**WHAT THE TASK ASKS**
Copy nothing but the text: reproduce each line of the listing exactly and leave the pictures out.

★ ★ ★ ★ ★

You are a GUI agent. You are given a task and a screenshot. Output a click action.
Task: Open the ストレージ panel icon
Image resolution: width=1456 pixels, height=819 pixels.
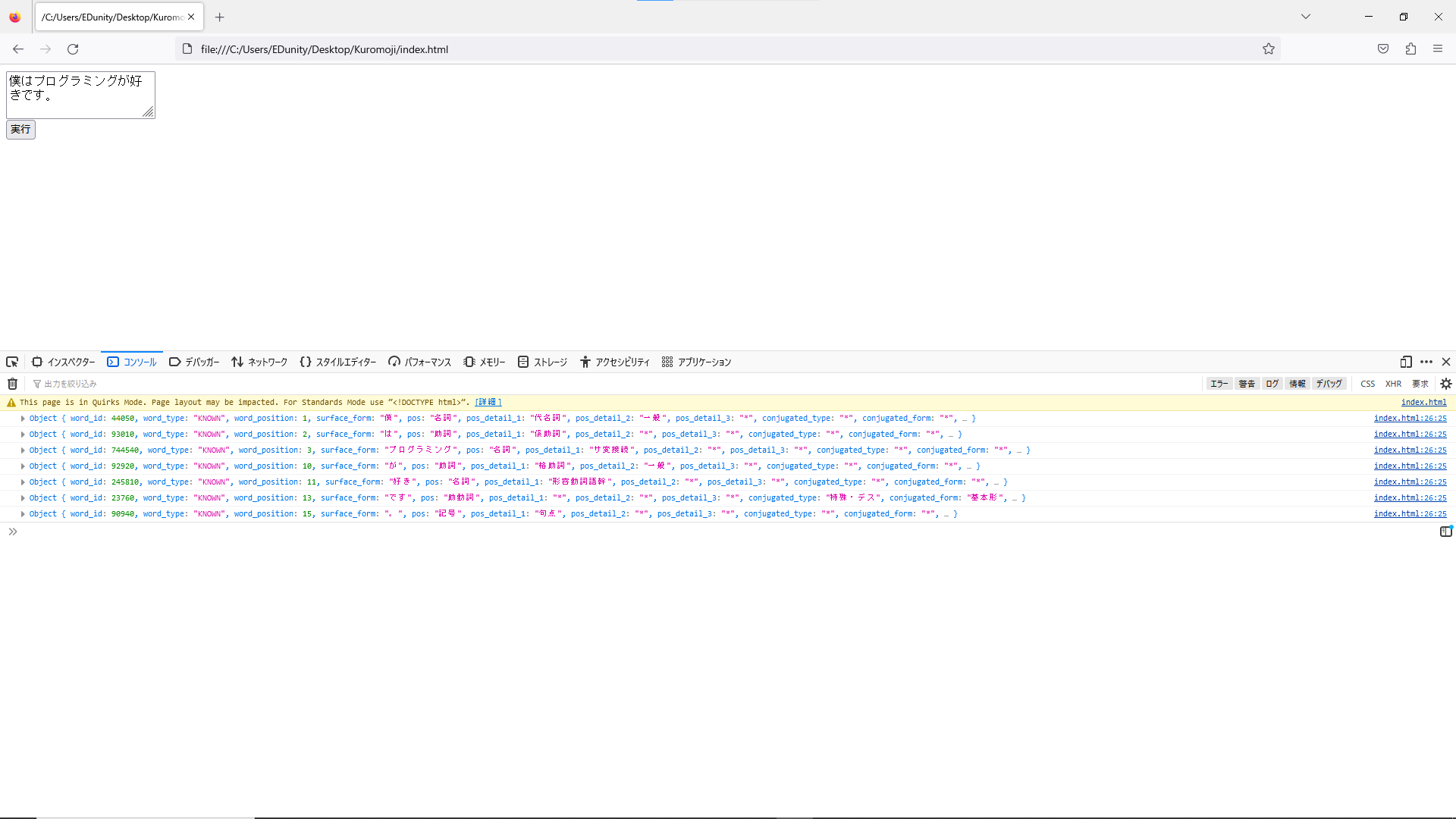(x=542, y=362)
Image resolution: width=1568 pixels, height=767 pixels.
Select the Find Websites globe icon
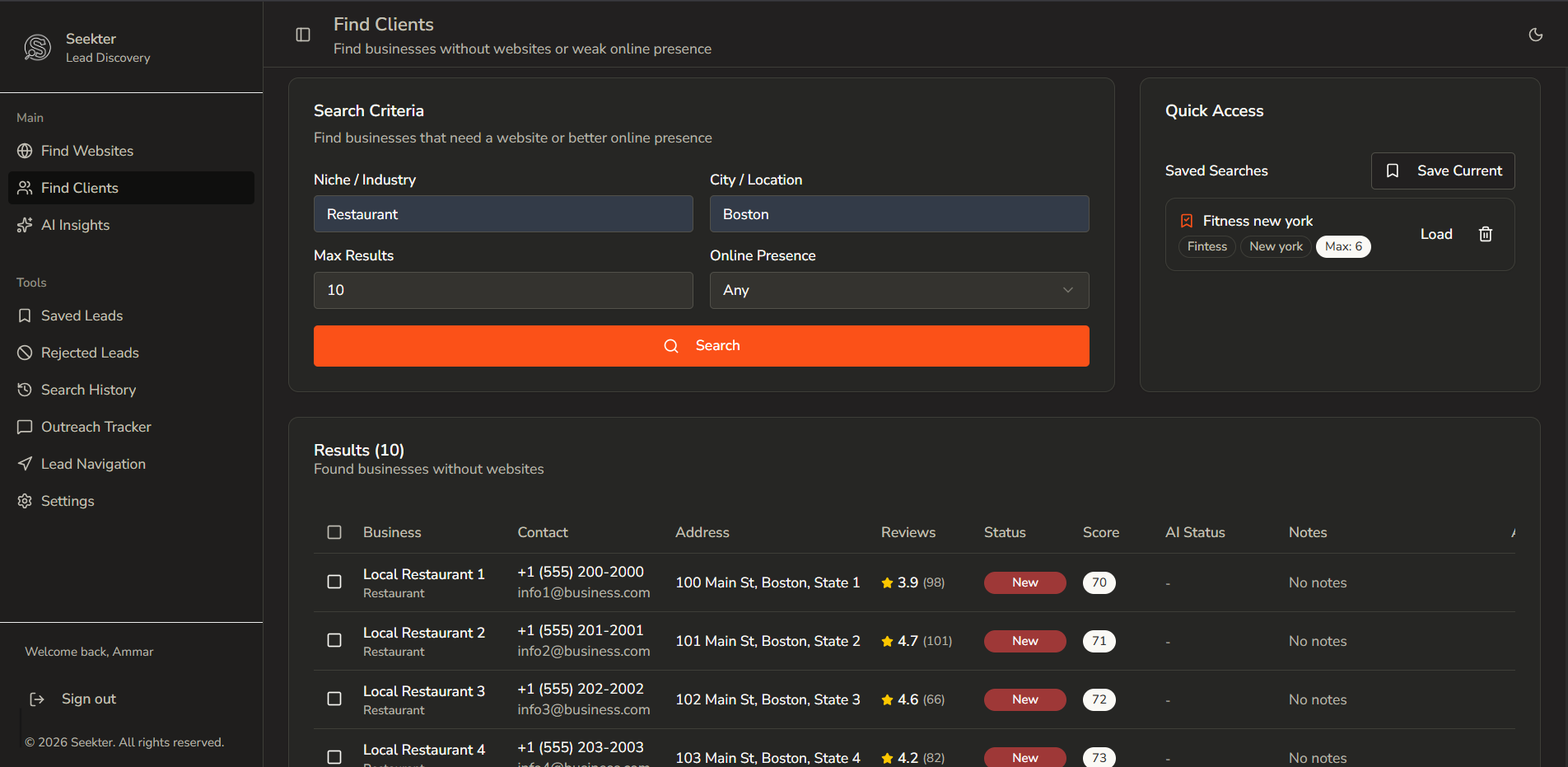[x=25, y=151]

★ ★ ★ ★ ★

**RESULT FOR THIS EXERCISE**
You are a GUI agent. You are given a task and a screenshot. Output a click action.
Task: Open the ストレージ panel icon
Image resolution: width=1456 pixels, height=819 pixels.
(x=542, y=362)
Image resolution: width=1568 pixels, height=767 pixels.
Select the Find Websites globe icon
[x=25, y=151]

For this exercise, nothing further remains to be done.